If it is Medicare, check with your carrier. Per Noridian, all three components MUST be performed even though you are only basing your code on two of them for an established patient. Otherwise, I would go with time based coding if it meets the criteria Mike points out.
 
WPS Medicare is the same as Noridian - Unless time is used, all three components must be documented. Remember though, vitals is exam. So if you meet Hx and MDM and vitals are documented the level has been met.

Deb
 
In a recent transmittal from Medicare regarding the use of templets and documentation CMS stated that the overarching criteria for any visit level is Medical Necessity. This was repeated time and again through all of their examples and explanations.

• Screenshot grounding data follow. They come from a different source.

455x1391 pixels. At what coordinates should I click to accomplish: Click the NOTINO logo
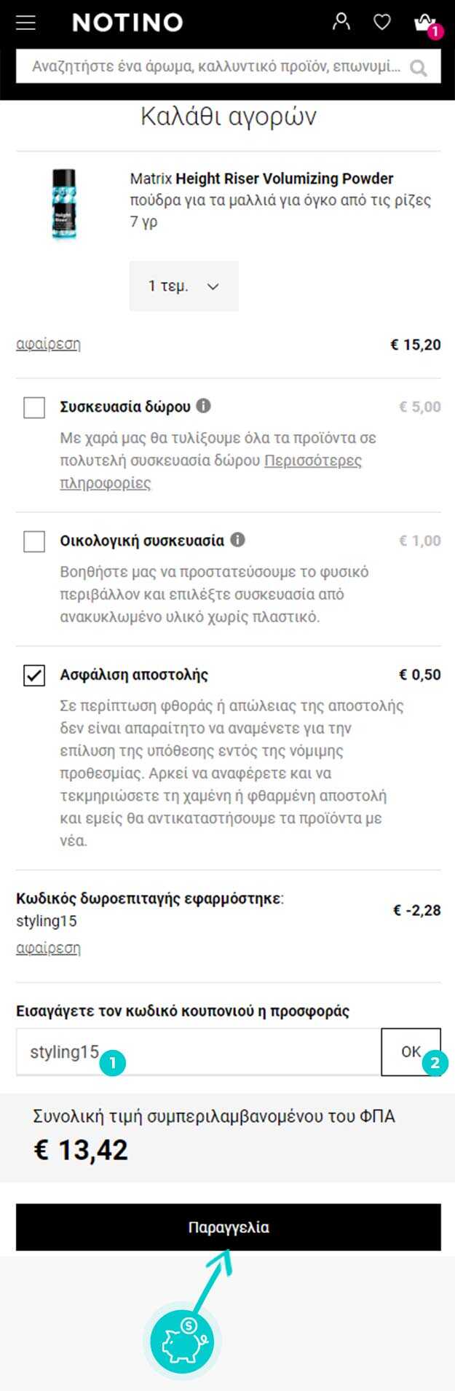[127, 23]
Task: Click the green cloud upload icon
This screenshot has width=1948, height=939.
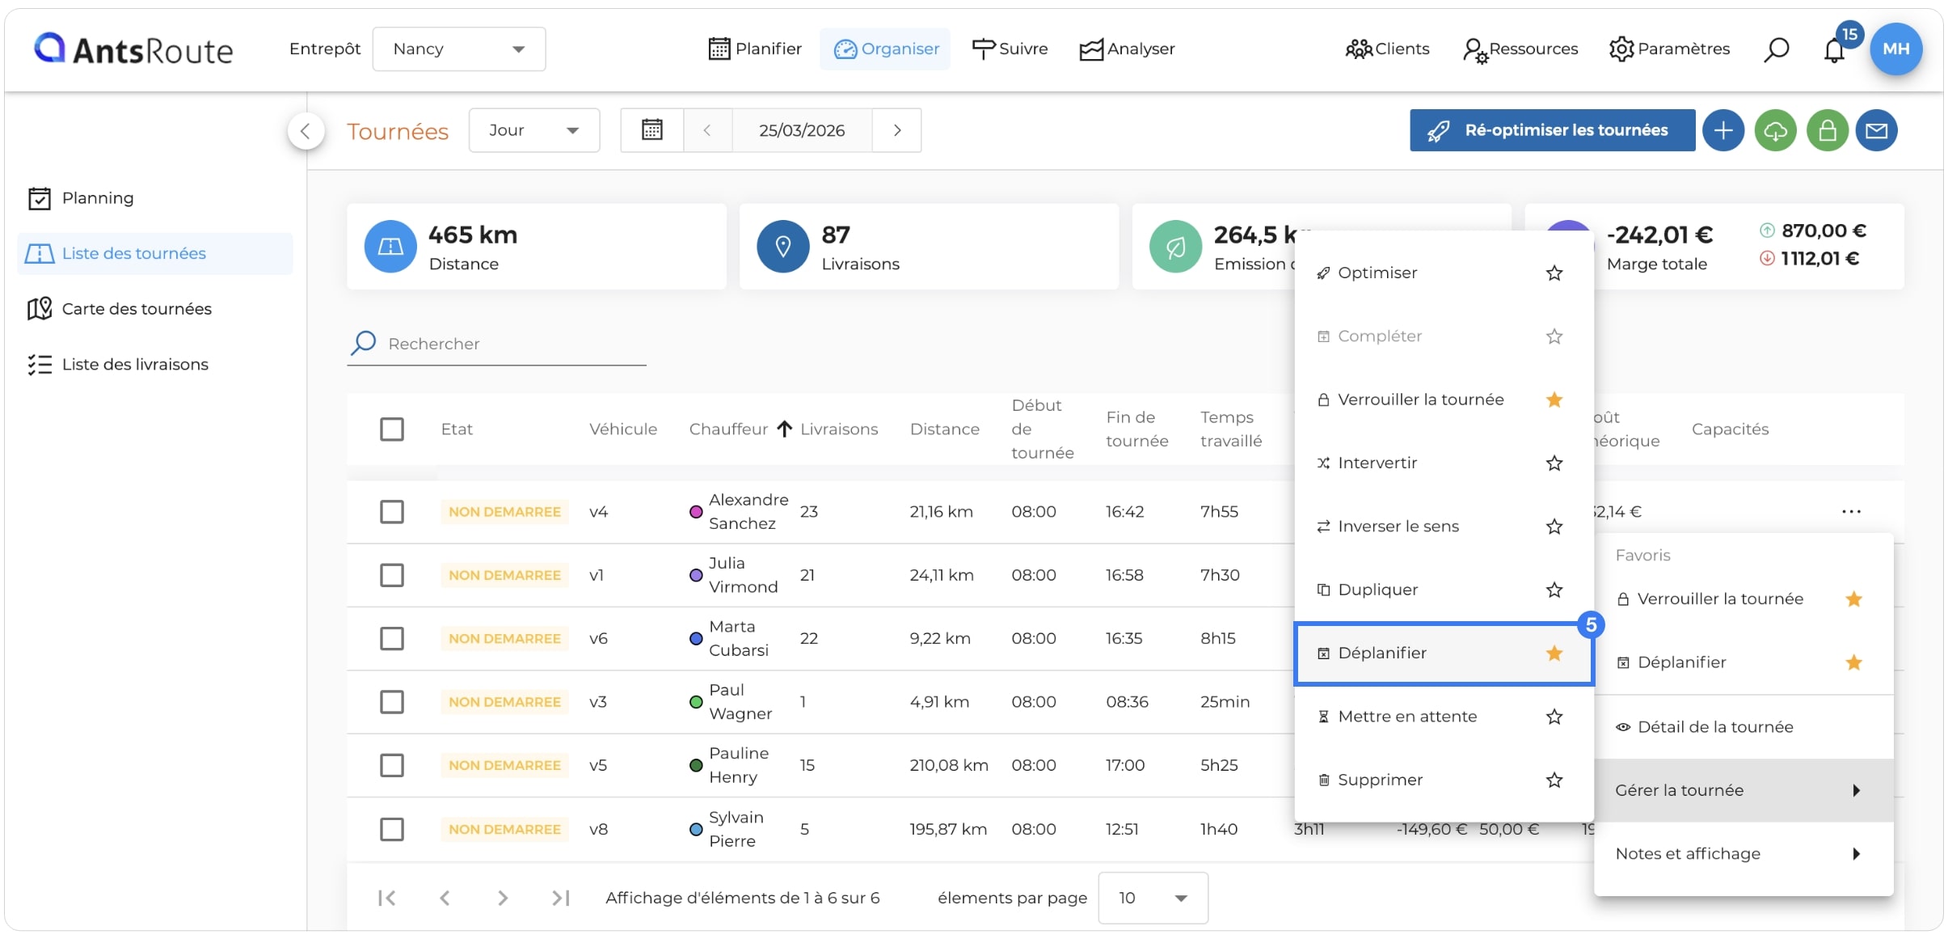Action: (x=1775, y=130)
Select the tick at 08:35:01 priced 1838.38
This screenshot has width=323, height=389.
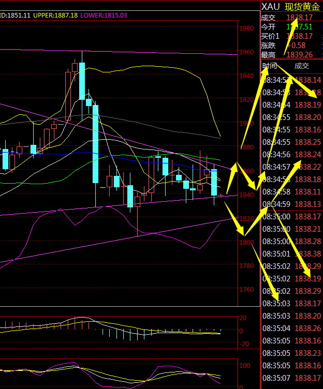tap(291, 253)
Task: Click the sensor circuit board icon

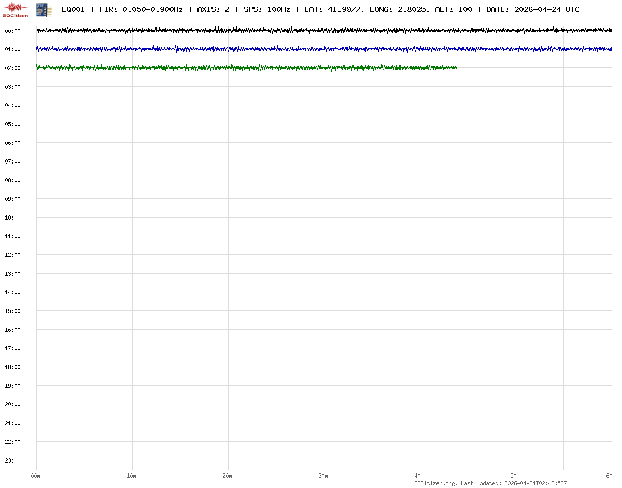Action: pyautogui.click(x=44, y=9)
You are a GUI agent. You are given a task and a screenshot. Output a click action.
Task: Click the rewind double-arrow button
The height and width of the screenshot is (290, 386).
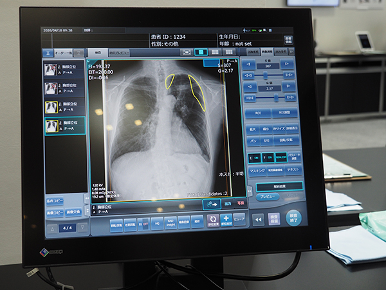click(x=259, y=219)
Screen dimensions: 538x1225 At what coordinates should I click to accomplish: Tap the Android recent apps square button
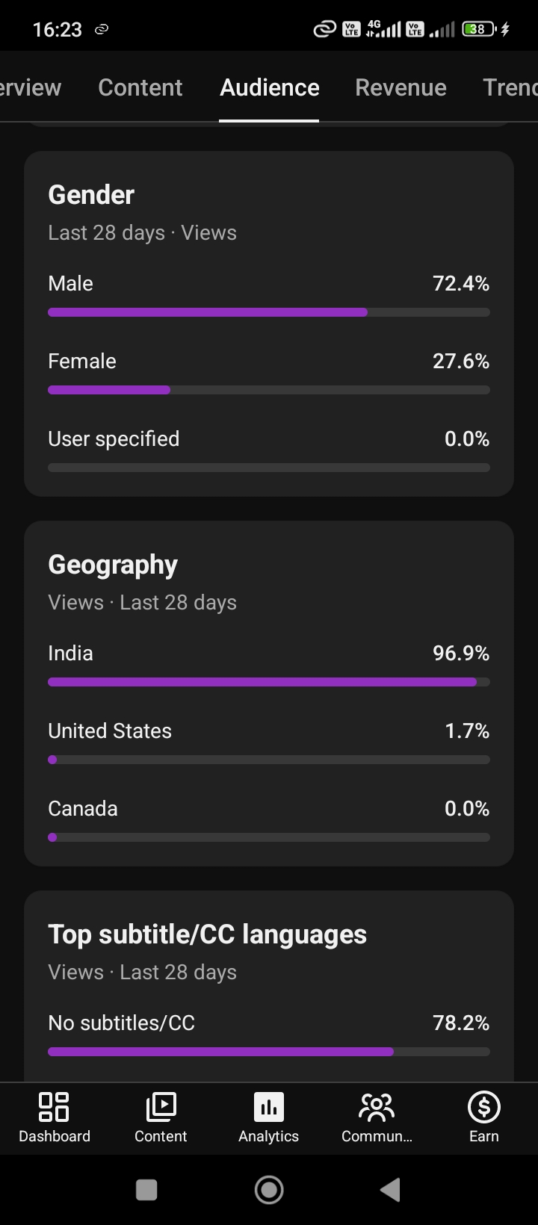pyautogui.click(x=146, y=1190)
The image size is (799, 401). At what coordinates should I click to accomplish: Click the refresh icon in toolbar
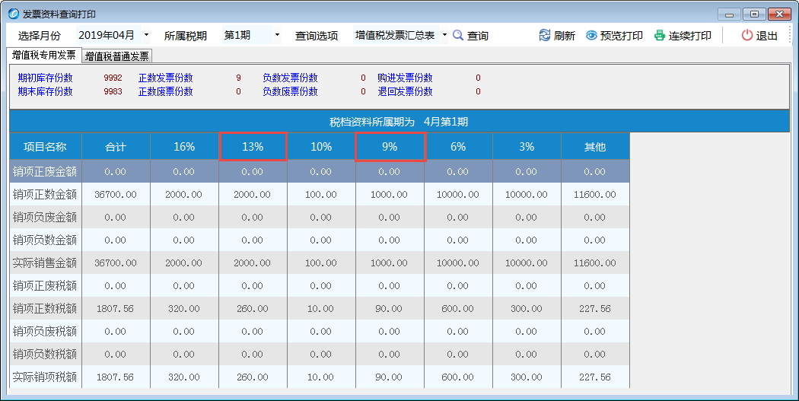coord(544,36)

How I explain this to my class is, that anyone can create a level 4 or level 5 document, but the real issue is SHOULD you have performed that level given the patient's medical necessity. There must be a match between the diagnosis and the visit level. Therefore if you are using the History and the MDM to set the level then how does that match up to the medical necessity. It could be entirely logical, and then again maybe not.
 
In a recent transmittal from Medicare regarding the use of templets and documentation CMS stated that the overarching criteria for any visit level is Medical Necessity. This was repeated time and again through all of their examples and explanations.
How I explain this to my class is, that anyone can create a level 4 or level 5 document, but the real issue is SHOULD you have performed that level given the patient's medical necessity. There must be a match between the diagnosis and the visit level. Therefore if you are using the History and the MDM to set the level then how does that match up to the medical necessity. It could be entirely logical, and then again maybe not.

Excellent point. When I was at Ortho seminars medical necessity was mentioned repeatedly for E/M levels. Do you really need a Level 4 for knee pain follow up? But where I am we are submitting the claim based on what's in the note not that a comp history was not necessary for a F/U visit. I know the RACs and IOG are looking at E/M's very closely as there is a lot of money that can be recoupped.